The Russian had been embroiled in a conflict with Williams after a magazine interview with the world number one that included a reference the reporter interpreted as an attack on Sharapova’s relationship with Bulgarian player Grigor Dimitrov.
“I’ve said everything that I wanted to say about the issue,” Sharapova, who told the American on Saturday to keep her nose out of other people’s business, told a news conference.
“You know, Wimbledon (has) started. This is my work. This is my job. I’d really appreciate it if we move on.”
Even if those asking the questions were not ready to move on, Sharapova tried to make it business as usual even though her match was not quite as easy as a first-round clash might be.
Frenchwoman Mladenovic exuded a confidence way above her world ranking of 37 as she matched 2004 Wimbledon champion Sharapova every step of the way in the first set, with neither player dropping serve on their way to the tiebreak.
It took until 5-5 in the breaker for Sharapova to earn a set point which she converted with a backhand volley.
The 26-year-old Russian, losing finalist in 2011, stepped up her game in the second set and Mladenovic’s challenge came to an end as Sharapova set up a meeting with Portugal’s Michelle Larcher De Brito in the next round.
“I had a really tough first round,” Sharapova said. “I expected it. I knew she would come out playing extremely well.
“You know, the first set we didn’t break each other. Women’s tennis, kind of rare.”
Although she tried hard to focus only on tennis matters, Sharapova could not avoid more questions about her exchange of words with Williams, whom she lost to in the French Open final earlier this month.
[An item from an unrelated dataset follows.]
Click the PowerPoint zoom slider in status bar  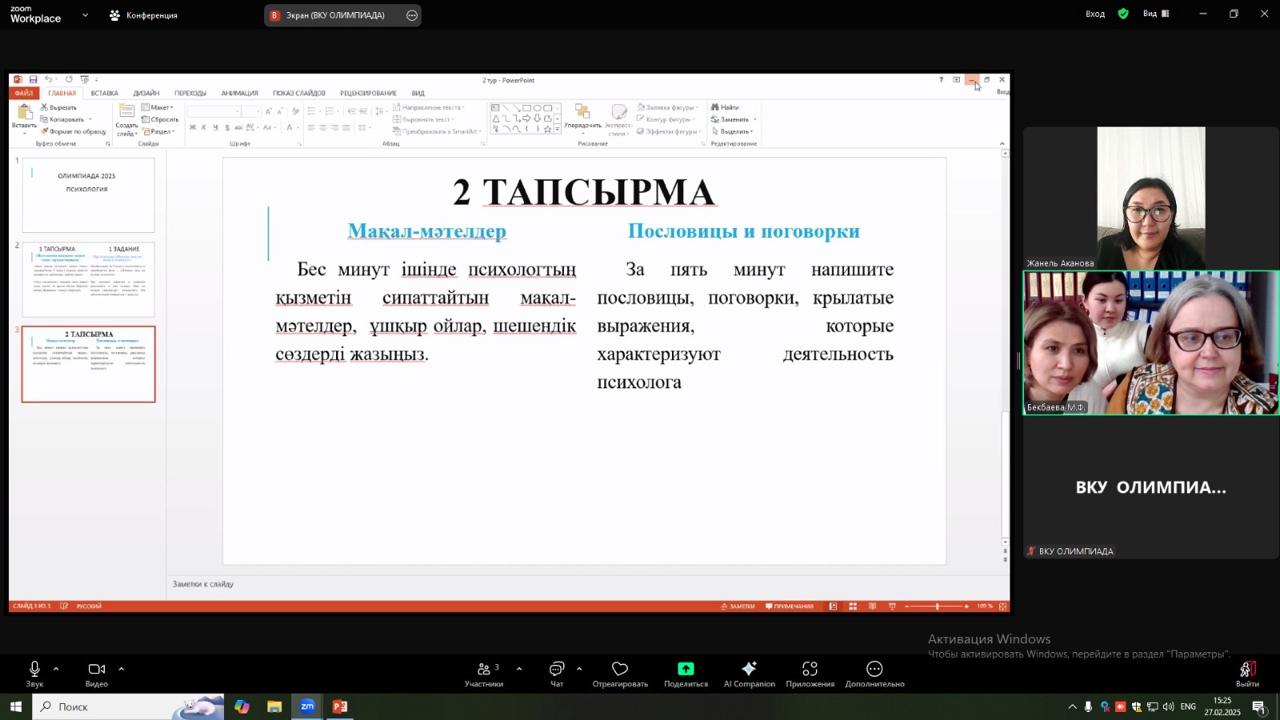click(x=937, y=606)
Williams, under fire for comments she made about a high-profile teenage rape case in Ohio in an interview with Rolling Stone magazine, apologised to Sharapova on Sunday after the article included an account of a private conversation between Williams and her sister Venus.
In the interview, the American referred to “a top-five player who is now in love” without naming anyone but the author of the article assumed the person to be Sharapova.
It added: “She begins every interview with ‘I’m so happy. I’m so lucky’ - it’s so boring. She’s still not going to be invited to the cool parties. And, hey, if she wants to be with the guy with a black heart, go for it’.”
Sharapova said the matter was behind them and it was important to focus on the grasscourt grand slam.
“It’s because Wimbledon just started. This is one of the most incredible tournaments. This is where all of us work. This is our job,” she said.
“Our job is to go out on the court and work and try to win matches and nothing else. That’s the most important thing to me in my life right now.”